A staggering 36.7 million individuals are living with HIV worldwide, and once an individual is infected, they have it for life. Having safe, effective treatment available is what allows these individuals to live as long, and for the most part, as healthy, as their non-infected counterparts.
One such treatment option, humanized monoclonal antibody PRO 140, “belongs to a new class of HIV/AIDS therapeutics,” according to biotechnology company CytoDyn, who acquired the antibody in July 2012, from original developer Progenics Pharmaceuticals.
CytoDyn paid an initial $3.5 million — with supplemental clinical milestone payments — for the investigational treatment. It was a price that Nader Pourhassan, PhD, CytoDyn president and chief executive officer, was footing for a larger idea. Dr. Pourhassan recently recalled a conversation with colleague Robert T. Schooley, MD, division head and professor of medicine in the Division of Infectious Disease’s Department of Medicine at the University of California, San Diego.
While discussing future HIV drugs, Dr. Pourhassan said that Dr. Schooley told him if he wanted to make the next drug “a game changer, it has to be monoclonal.”
Why might monoclonal antibodies
be a gamechanger?
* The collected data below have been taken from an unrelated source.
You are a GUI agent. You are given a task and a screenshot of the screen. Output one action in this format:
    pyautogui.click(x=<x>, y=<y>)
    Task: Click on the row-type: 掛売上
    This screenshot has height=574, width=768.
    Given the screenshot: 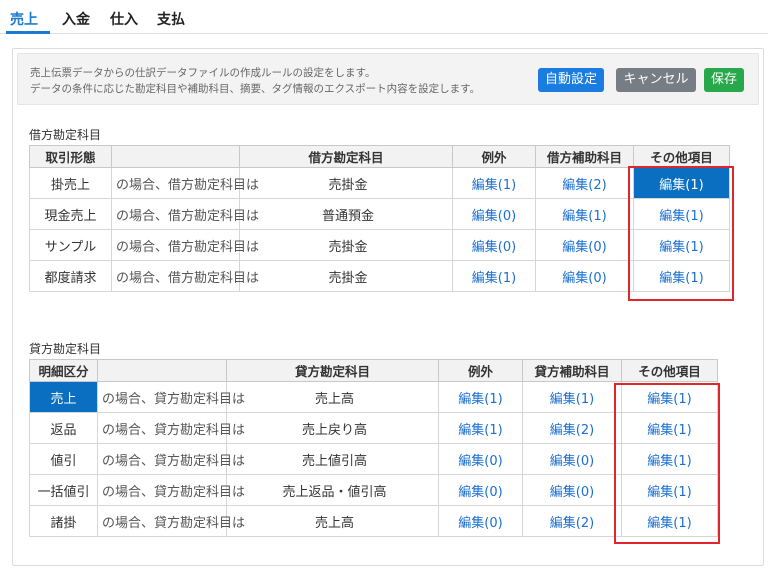 What is the action you would take?
    pyautogui.click(x=70, y=183)
     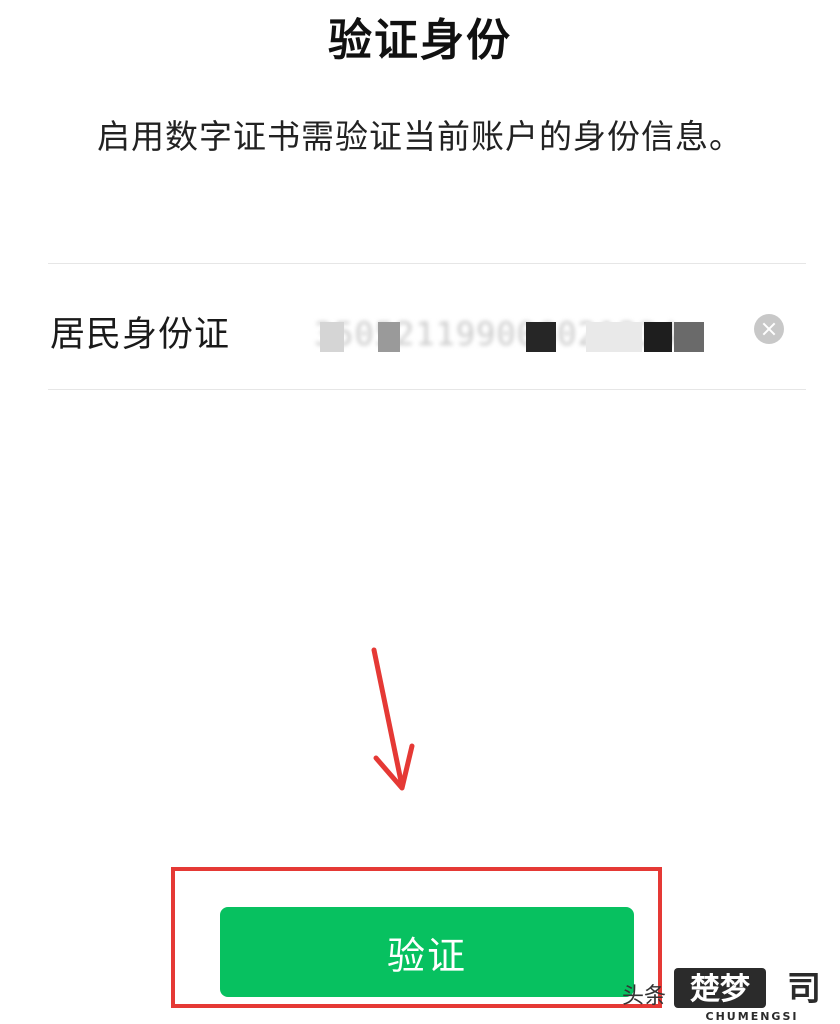 What do you see at coordinates (752, 1016) in the screenshot?
I see `svg-text: CHUMENGSI` at bounding box center [752, 1016].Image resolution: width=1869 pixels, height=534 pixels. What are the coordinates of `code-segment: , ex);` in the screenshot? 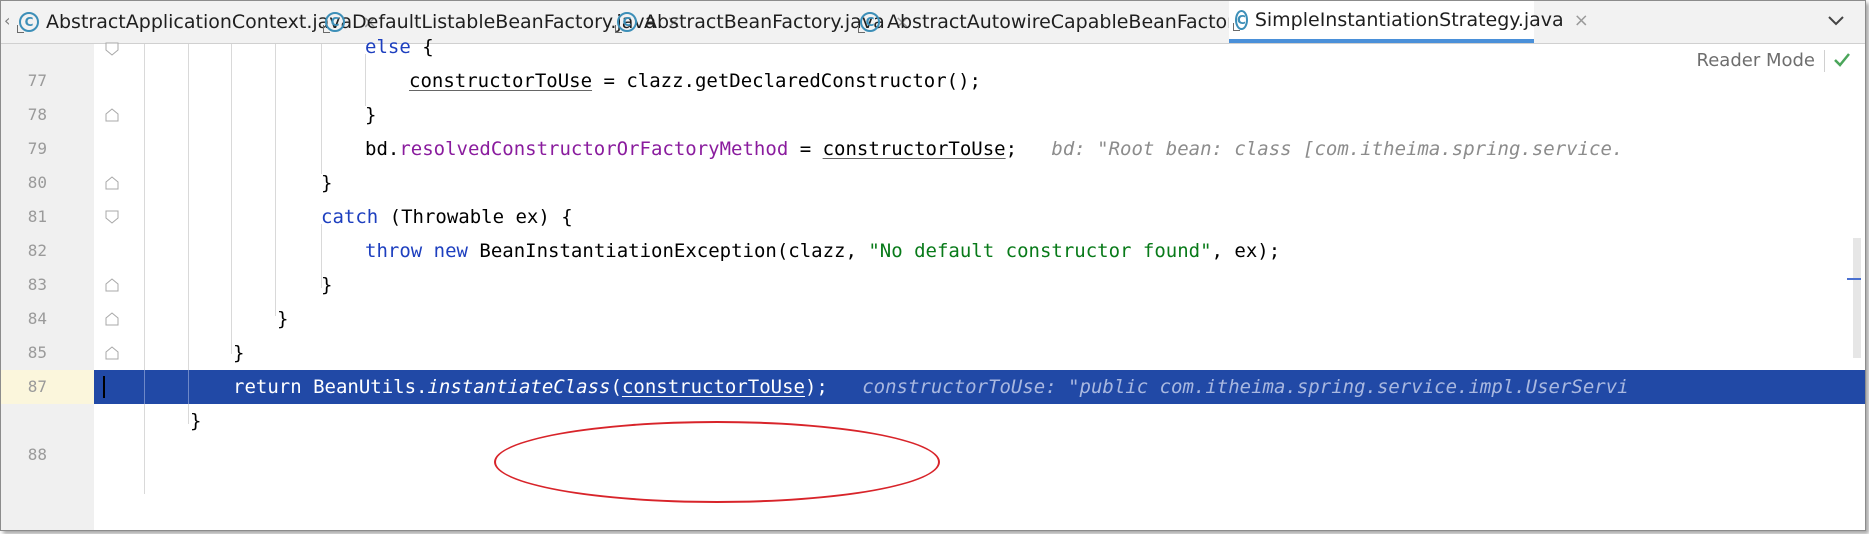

Researchers believe that they "hold promise as long-acting therapies for people with limited treatment options due to drug resistance."
The efficacy results from 1 of 2 PRO 140 clinical trials should be announced in the next month, according to CytoDyn. What Dr. Pourhassan projects is a once-weekly subcutaneous self-injection antibody that protects healthy cells from HIV infection by binding to the C-C chemokine receptor type 5 (CCR5).
CCR5 is a white blood cell surface protein used by the virus to infect host cells. Paul J. Maddon, MD, PhD, the inventor of PRO 140, was credited by Dr. Pourhassan as one of the forefront researchers in CCR5’s role in HIV treatment for the past decade.
In previous trials, PRO 140 has been shown to reduce HIV viral load in the body, while maintaining a long-term reduction, according to CytoDyn. Patients observed in such trials have been on the treatment for over 2 years during the study’s extension, and have reported minimal adverse effects and toxicities—and no viral resistance.